8, St. James's St., June 1, 1812.
The most satisfactory answer to the concluding part of your letter is that Mr. Murray will republish your volume, if you still retain your inclination for the experiment, which I trust will be successful. Some weeks ago my friend Mr. Rogers showed me some of the stanzas in MS., and I then expressed my opinion of their merit, which a further perusal of the printed volume has given me no reason to revoke. I mention this, as it may not be disagreeable to you to learn that I entertained a very favourable opinion of your powers, before I was aware that such sentiments were reciprocal.

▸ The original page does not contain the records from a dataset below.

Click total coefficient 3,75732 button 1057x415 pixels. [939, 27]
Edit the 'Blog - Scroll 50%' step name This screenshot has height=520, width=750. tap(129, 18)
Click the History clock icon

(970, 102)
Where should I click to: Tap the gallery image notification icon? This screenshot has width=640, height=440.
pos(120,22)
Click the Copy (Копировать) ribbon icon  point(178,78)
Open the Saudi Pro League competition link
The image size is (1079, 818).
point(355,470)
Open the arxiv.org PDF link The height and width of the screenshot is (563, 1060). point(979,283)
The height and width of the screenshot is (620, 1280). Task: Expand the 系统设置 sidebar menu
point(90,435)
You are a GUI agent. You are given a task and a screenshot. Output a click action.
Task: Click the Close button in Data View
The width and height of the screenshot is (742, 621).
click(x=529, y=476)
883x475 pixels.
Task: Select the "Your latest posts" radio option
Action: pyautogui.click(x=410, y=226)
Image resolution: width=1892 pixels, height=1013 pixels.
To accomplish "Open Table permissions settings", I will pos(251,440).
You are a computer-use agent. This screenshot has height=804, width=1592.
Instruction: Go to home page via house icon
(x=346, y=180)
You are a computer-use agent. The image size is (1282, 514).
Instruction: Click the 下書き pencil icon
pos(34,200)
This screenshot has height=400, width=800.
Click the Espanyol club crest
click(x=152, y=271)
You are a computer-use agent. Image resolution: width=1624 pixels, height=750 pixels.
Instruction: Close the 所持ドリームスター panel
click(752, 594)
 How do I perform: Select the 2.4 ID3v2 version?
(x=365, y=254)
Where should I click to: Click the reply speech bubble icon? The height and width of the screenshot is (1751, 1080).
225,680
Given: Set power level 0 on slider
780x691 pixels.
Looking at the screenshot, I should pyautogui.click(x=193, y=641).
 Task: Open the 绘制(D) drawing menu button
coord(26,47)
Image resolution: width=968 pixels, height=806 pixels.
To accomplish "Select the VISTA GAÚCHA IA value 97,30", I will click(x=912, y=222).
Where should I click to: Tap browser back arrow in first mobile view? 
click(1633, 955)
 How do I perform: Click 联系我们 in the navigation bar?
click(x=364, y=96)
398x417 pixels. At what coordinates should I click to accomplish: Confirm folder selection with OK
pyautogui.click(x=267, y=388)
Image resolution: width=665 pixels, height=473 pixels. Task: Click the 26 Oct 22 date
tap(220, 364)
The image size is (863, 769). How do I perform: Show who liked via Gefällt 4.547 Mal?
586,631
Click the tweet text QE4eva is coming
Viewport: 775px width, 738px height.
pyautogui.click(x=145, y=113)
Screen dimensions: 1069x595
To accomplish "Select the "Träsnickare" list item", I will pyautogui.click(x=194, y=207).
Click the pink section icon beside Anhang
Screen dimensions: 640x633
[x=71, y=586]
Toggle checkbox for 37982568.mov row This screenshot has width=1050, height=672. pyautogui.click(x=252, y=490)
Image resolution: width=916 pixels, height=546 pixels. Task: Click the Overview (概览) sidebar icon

Waiving your obliging expressions as to my own productions, for which I thank you very sincerely, and assure you that I think not lightly of the praise of one whose approbation is valuable, will you allow me to talk to you candidly, not critically, on the subject of yours? You will not suspect me of a wish to discourage, since I pointed out to the publisher the propriety of complying with your wishes. I think more highly of your poetical talents than it would, perhaps, gratify you to hear expressed, for I believe, from what I observe of your mind, that you are above flattery. To come to the point, you deserve success, but we know, before Addison wrote his Cato, that desert does not always command it. But, suppose it attained,—
"You know what ills the author's life assail,
Toil, envy, want, the patron and the jail." 2
Do not renounce writing, but never trust entirely to authorship. If you have a possession, retain it; it will be, like Prior's fellowship 3 , a last and sure resource. Compare Mr. Rogers with other authors of the day; assuredly he is amongst the first of living poets, but is it to that he owes his station in society, and his intimacy in the best circles? No, it is to his prudence and respectability; the world (a bad one, I own) courts him because he has no occasion to court it. He is a poet, nor is he less so because he was something more. I am not sorry to hear that you are not tempted by the vicinity of Capel Loft, Esq're. 4 , though, if he had done for you what he has done for the Bloomfields, I should never have laughed at his rage for patronising. But a truly constituted mind will ever be independent. That you may be so is my sincere wish, and, if others think as well of your poetry as I do, you will have no cause to complain of your readers.
Believe me, etc.
Footnote 1:
Bernard Barton (1784-1849), the friend of Charles Lamb, and the Quaker poet, to whose Poems and Letters (1849) Edward FitzGerald prefixed a biographical introduction, published Metrical Effusions (1812), Poems by an Amateur (1817), Poems (1820), and several other works. He was for many years a clerk in a bank at Woodbridge, in Suffolk. Byron's advice to him was that of Lamb: "Keep to your bank, and your bank will keep you." Two letters, [1, 2] written by him to Byron in 1814, showing his admiration of the poet, and his appreciation of the generosity of his character, and part of the draft of Byron's answer, are given in Appendix IV.
Footnote 2:
"There mark what ills the scholar's life assail,—
Toil, envy, want, the patron and the jail." Johnson's Vanity of Human Wishes, line 159.
Footnote 3:
Matthew Prior (1664-1721) became a Fellow of St. John's College, Cambridge, in 1688.
Footnote 4:
For Capell Lofft and the Bloomfields, see Letters, vol. i. p. 337, notes I and 2 [Footnotes 4 and 5 of Letter 167].